The bright light of day's end vanished, leaving him blinking and blind, waiting for his eyes to adjust to the cool darkness within. In moments they did, and he saw the place was but a windowless room, round, with one entrance behind and two doors to the right and left. A Red-robed mage, stooped with age, his white hair thin on his scalp, stood in the exact center of the room.
Dalamar glanced at Regene to take his cue from her.
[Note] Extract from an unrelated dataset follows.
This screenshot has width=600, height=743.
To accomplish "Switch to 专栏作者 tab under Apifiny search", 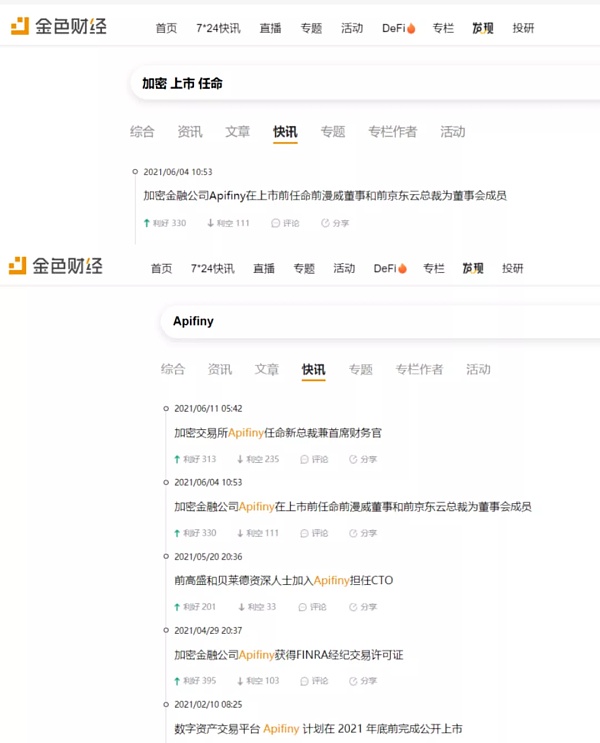I will (x=418, y=369).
She was, of course, gone.
"Yes, yes, yes," said the mage, his eyes narrowed as though the torches on the walls did not lend the light he needed. "She's gone. Comes and goes, that one. Here and there. Flittering. Sparrow-girl, that's what I call her, and she's no girl at all really, is she?"
"I would not lay a wager, one way or the other," Dalamar said, testing to see if this would elicit more information.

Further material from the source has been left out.